Which specific executive orders or bills were signed with an autopen by the biden administration?
Executive summary
President Trump announced he would “cancel” or declare “terminated” any executive orders and other documents he says were signed by President Joe Biden using an autopen, claiming roughly 92% of Biden’s signatures were automated (reports cite Biden having issued 162 executive orders) [1] [2]. Legal analysts and prior Justice Department guidance say autopen signatures can be valid if authorized by the president; congressional probes and reporting have not produced concrete evidence that aides used an autopen to sign documents without Biden’s knowledge [3] [4] [5].
1. What the claim is, and who is making it
President Trump posted on social media that “Any document signed by Sleepy Joe Biden with the Autopen… is hereby terminated,” and that roughly 92% of Biden’s documents were signed that way; he framed the action as canceling executive orders and other directives he says were not personally signed by Biden [1] [6]. Multiple outlets report Mr. Trump also threatened possible perjury charges if Biden says he authorized autopen use [5] [6].

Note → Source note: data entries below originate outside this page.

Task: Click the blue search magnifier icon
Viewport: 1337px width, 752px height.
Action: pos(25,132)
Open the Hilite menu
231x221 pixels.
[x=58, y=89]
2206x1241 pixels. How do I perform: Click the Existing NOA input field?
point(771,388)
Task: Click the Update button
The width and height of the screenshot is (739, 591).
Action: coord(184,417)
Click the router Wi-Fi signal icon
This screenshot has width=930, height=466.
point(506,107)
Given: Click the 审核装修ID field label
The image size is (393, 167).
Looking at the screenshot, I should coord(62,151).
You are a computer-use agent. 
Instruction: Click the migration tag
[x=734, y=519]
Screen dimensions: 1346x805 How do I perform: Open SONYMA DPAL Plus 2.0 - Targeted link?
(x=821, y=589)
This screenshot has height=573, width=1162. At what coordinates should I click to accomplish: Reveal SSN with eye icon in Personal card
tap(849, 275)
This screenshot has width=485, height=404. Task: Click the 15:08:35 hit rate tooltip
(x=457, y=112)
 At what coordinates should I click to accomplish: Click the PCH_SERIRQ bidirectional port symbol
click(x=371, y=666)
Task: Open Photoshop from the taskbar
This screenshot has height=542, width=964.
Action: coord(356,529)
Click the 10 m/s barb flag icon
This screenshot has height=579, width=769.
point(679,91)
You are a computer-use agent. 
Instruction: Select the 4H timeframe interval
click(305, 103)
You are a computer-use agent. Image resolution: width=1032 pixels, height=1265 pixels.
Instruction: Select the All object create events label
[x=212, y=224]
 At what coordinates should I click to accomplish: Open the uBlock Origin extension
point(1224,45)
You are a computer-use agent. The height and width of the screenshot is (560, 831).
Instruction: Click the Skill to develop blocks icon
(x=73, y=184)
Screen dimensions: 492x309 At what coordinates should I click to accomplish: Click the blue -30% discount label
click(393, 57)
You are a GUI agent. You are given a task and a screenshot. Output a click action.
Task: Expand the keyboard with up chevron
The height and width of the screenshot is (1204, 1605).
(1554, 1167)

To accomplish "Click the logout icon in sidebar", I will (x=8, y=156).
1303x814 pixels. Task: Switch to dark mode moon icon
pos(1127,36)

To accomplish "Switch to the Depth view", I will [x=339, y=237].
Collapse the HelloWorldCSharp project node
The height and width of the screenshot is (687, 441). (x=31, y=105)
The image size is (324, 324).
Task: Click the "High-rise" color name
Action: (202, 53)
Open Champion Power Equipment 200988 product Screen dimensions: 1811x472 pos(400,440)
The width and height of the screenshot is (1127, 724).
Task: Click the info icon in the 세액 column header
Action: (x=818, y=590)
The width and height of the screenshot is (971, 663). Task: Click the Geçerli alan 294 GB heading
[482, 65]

2. Which specific orders or bills does reporting identify as autopen-signed?
Available sources do not list a definitive, corroborated inventory of which exact executive orders, pardons, or bills were executed by autopen during Biden’s presidency. News organizations note Biden issued about 162 executive orders overall (cited from the American Presidency Project) but do not confirm a public, authoritative list of which of those were autopen-signed [2] [7]. Congressional Republican reports and investigative outfits have compiled tables and claims (for example, The Oversight Project’s reporting and the House Oversight materials), but mainstream outlets stress those reports did not present concrete evidence proving aides signed without presidential authorization [8] [4].
3. Legal context: does using an autopen make an order invalid?
The Department of Justice’s Office of Legal Counsel has previously concluded that a president need not hand-sign bills and can direct an official “to affix the president’s signature… for example by autopen,” which undercuts the claim that autopen use automatically voids actions [4]. Legal commentators cited by news outlets say signature method is generally irrelevant to the legal validity of executive acts so long as the president authorized the procedure [3] [9]. Mainstream reporting emphasizes that declaring documents “terminated” by fiat raises serious legal questions and is not a straightforward or settled power [4] [7].
4. Evidence and oversight reporting so far
House Republican investigators released a report critical of Biden’s autopen use and pressed the Department of Justice for investigation, but multiple news organizations note the report did not include clear evidence that aides conspired to sign laws or orders without Biden’s awareness [7] [1]. Investigative projects have documented patterns of autopen use—claiming many clemency documents and executive orders were autopen-signed—but those findings remain contested and have not been universally accepted as proof of unauthorized action [8] [10].
5. Competing narratives and possible political motives
Conservative sources and House Republicans frame autopen use as evidence of a breakdown in presidential control and have proposed legislation to restrict autopen use (the “BIDEN Act” is one such bill) [11]. Critics and many legal analysts say this has become a political weapon: presidents of both parties have used autopens historically, and the issue is being litigated politically rather than settled by new legal rulings or incontrovertible facts [4] [9] [12].
6. What’s unknown and why that matters
Available reporting does not provide an independently verified, itemized list of which executive orders, pardons, or bills were signed by autopen and whether Biden personally authorized each instance; thus, claims about a precise roster of “autopen-signed” items remain unverified in the public record [2] [7]. That gap matters because reversing or declaring void a class of presidential actions would raise immediate legal challenges and practical disruption — and existing DOJ guidance and legal commentary suggest signature method alone is not dispositive [4] [3].
7. Bottom line for readers
The Trump White House’s announcement is a sweeping political move built on assertions about autopen prevalence and alleged lack of authorization; mainstream legal guidance and reporting say autopen use can be lawful and that the GOP oversight reports stopped short of proving that aides acted without Biden’s consent. Independent, public documentation identifying specific autopen-signed orders and showing lack of presidential authorization has not been produced in the sources reviewed [4] [3] [8].